The Double Edged Sword: Identifying Authentication Pages and their Fingerprinting Behavior

Asuman
Alisha
Dylan Cutler
WWW '24 (2024)
Google Scholar

Abstract

Browser fingerprinting is often associated with cross-site user tracking, a practice that many browsers (e.g., Safari, Brave, Edge, Firefox and Chrome) want to block. However, less is publicly known about its uses to enhance online safety, where it can provide an additional security layer against service abuses (e.g., in combination with CAPTCHAs) or during user authentication. To the best of our knowledge, no fingerprinting defenses deployed thus far consider this important distinction when blocking fingerprinting attempts, so they might negatively affect website functionality and security.

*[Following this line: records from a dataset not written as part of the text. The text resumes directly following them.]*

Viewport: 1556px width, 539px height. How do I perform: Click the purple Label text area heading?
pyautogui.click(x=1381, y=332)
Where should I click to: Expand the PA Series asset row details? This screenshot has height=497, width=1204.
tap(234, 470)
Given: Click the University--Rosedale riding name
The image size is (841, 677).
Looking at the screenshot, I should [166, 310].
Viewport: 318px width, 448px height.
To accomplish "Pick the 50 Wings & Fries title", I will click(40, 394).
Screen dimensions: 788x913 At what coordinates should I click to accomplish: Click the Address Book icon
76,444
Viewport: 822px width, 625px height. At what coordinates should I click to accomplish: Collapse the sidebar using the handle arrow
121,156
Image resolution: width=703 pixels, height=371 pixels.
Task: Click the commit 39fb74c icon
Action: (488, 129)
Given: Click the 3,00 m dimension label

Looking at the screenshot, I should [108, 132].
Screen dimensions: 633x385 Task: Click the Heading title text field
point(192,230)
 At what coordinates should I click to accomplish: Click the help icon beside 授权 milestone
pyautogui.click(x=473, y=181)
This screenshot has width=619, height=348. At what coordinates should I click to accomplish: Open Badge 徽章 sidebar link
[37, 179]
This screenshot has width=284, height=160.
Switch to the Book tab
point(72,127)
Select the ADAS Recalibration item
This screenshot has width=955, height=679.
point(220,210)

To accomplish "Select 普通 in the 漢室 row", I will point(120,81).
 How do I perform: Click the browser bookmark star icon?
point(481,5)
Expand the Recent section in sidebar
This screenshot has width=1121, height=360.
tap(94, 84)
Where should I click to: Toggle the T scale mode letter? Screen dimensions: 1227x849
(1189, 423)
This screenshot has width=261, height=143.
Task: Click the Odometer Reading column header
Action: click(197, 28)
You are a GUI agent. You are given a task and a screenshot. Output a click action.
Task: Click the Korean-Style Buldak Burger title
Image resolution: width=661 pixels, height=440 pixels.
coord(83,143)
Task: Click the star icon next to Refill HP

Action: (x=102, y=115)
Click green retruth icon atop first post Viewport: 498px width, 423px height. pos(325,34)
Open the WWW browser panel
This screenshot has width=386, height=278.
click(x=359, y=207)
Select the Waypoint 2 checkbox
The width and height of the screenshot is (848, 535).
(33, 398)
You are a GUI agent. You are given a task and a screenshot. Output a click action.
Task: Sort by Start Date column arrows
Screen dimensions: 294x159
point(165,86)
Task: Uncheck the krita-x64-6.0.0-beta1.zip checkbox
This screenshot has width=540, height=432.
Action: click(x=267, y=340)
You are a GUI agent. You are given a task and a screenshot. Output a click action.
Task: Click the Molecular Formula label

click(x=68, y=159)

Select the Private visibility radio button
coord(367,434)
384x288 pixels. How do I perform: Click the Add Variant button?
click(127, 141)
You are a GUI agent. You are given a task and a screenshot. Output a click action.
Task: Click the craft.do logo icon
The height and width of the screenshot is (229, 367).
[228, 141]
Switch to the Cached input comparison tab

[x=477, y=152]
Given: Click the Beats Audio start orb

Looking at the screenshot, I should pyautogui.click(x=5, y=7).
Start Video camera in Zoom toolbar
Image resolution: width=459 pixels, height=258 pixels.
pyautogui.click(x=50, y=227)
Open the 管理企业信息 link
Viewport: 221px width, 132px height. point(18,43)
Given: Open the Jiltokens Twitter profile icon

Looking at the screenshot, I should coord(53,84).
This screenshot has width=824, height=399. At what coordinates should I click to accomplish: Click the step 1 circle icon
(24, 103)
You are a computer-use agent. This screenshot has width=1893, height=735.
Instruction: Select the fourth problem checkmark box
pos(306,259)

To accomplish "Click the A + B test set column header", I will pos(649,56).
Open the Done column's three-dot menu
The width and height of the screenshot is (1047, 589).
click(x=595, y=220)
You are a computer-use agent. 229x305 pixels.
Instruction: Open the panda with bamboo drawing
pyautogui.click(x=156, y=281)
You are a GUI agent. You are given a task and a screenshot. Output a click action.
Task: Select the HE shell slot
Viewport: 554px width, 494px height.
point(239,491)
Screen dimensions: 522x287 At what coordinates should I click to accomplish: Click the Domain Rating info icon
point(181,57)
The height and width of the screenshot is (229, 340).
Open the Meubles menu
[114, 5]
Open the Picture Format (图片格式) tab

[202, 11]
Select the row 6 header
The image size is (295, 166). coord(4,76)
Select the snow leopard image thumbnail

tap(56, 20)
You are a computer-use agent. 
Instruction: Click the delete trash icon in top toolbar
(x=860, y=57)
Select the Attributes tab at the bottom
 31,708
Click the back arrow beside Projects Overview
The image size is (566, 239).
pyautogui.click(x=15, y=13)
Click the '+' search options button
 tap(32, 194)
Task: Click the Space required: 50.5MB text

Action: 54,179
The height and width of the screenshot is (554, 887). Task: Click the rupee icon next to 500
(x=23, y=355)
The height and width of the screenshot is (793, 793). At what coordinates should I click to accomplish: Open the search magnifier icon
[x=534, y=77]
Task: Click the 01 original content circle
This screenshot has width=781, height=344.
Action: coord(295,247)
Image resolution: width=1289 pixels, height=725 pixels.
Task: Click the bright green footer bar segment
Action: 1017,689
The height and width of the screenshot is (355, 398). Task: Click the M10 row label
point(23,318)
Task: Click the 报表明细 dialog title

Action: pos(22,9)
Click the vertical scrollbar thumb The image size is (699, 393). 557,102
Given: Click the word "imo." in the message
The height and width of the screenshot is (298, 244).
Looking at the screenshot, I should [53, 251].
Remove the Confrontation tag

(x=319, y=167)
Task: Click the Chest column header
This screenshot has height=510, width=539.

To address this issue we make three main contributions. First, we propose and evaluate a novel machine learning-based method to automatically identify authentication pages (i.e. sign-in and sign-up pages). Our algorithm -- which relies on a hybrid unsupervised/supervised approach -- achieves 96-98% precision and recall on a large, manually-labelled dataset of 10,000 popular sites. Second, we compare our algorithm with other methods from prior works on the same dataset, showing that it significantly outperforms all of them (+83% F1-score). Third, we quantify the prevalence of fingerprinting scripts across sign-in and sign-up pages (9.2%) versus those executed on other pages (8.9%); while the rates of fingerprinting are similar, home pages and authentication pages differ in the third-party scripts they include and how often these scripts are labeled as tracking. We also highlight the substantial differences in fingerprinting behavior on login and sign-up pages.

Our work sheds light on the complicated reality that fingerprinting is used to both protect user security and invade user privacy, and that this dual nature must be considered by fingerprinting mitigations.